-- Begin Data for the task --

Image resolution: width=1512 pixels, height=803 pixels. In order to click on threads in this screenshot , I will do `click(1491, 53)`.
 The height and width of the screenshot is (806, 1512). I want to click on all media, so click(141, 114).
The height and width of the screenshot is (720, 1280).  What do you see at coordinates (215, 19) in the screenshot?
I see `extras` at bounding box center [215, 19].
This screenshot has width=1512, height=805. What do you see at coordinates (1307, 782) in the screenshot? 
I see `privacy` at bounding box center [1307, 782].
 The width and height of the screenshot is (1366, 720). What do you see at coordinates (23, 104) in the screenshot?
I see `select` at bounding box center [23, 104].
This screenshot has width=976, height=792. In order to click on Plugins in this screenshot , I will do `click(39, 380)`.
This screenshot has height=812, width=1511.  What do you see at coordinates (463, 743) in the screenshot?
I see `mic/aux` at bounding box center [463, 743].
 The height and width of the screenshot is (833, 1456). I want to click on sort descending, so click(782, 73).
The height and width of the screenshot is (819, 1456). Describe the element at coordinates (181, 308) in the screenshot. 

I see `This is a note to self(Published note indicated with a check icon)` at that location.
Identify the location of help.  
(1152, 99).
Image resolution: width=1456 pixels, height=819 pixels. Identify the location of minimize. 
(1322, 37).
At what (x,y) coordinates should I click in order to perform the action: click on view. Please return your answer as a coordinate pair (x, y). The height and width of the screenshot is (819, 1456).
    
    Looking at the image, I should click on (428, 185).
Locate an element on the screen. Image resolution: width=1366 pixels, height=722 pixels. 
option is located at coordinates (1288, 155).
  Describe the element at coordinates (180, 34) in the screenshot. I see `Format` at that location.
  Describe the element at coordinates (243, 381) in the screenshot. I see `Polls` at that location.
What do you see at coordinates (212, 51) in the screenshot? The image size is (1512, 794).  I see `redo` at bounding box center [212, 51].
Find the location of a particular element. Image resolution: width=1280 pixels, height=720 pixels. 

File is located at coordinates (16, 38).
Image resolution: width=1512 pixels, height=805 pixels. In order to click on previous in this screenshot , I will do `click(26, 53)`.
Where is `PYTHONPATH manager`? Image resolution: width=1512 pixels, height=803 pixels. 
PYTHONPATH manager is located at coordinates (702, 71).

-- End Data for the task --

Stated exercise → Write out every one of the lines above, character for character, without any changes.

Task output →
Image resolution: width=1512 pixels, height=803 pixels. In order to click on threads in this screenshot , I will do `click(1491, 53)`.
 The height and width of the screenshot is (806, 1512). I want to click on all media, so click(141, 114).
The height and width of the screenshot is (720, 1280).  What do you see at coordinates (215, 19) in the screenshot?
I see `extras` at bounding box center [215, 19].
This screenshot has width=1512, height=805. What do you see at coordinates (1307, 782) in the screenshot? 
I see `privacy` at bounding box center [1307, 782].
 The width and height of the screenshot is (1366, 720). What do you see at coordinates (23, 104) in the screenshot?
I see `select` at bounding box center [23, 104].
This screenshot has width=976, height=792. In order to click on Plugins in this screenshot , I will do `click(39, 380)`.
This screenshot has height=812, width=1511.  What do you see at coordinates (463, 743) in the screenshot?
I see `mic/aux` at bounding box center [463, 743].
 The height and width of the screenshot is (833, 1456). I want to click on sort descending, so click(782, 73).
The height and width of the screenshot is (819, 1456). Describe the element at coordinates (181, 308) in the screenshot. 

I see `This is a note to self(Published note indicated with a check icon)` at that location.
Identify the location of help.  
(1152, 99).
Image resolution: width=1456 pixels, height=819 pixels. Identify the location of minimize. 
(1322, 37).
At what (x,y) coordinates should I click in order to perform the action: click on view. Please return your answer as a coordinate pair (x, y). The height and width of the screenshot is (819, 1456).
    
    Looking at the image, I should click on (428, 185).
Locate an element on the screen. Image resolution: width=1366 pixels, height=722 pixels. 
option is located at coordinates (1288, 155).
  Describe the element at coordinates (180, 34) in the screenshot. I see `Format` at that location.
  Describe the element at coordinates (243, 381) in the screenshot. I see `Polls` at that location.
What do you see at coordinates (212, 51) in the screenshot? The image size is (1512, 794).  I see `redo` at bounding box center [212, 51].
Find the location of a particular element. Image resolution: width=1280 pixels, height=720 pixels. 

File is located at coordinates (16, 38).
Image resolution: width=1512 pixels, height=805 pixels. In order to click on previous in this screenshot , I will do `click(26, 53)`.
Where is `PYTHONPATH manager`? Image resolution: width=1512 pixels, height=803 pixels. 
PYTHONPATH manager is located at coordinates (702, 71).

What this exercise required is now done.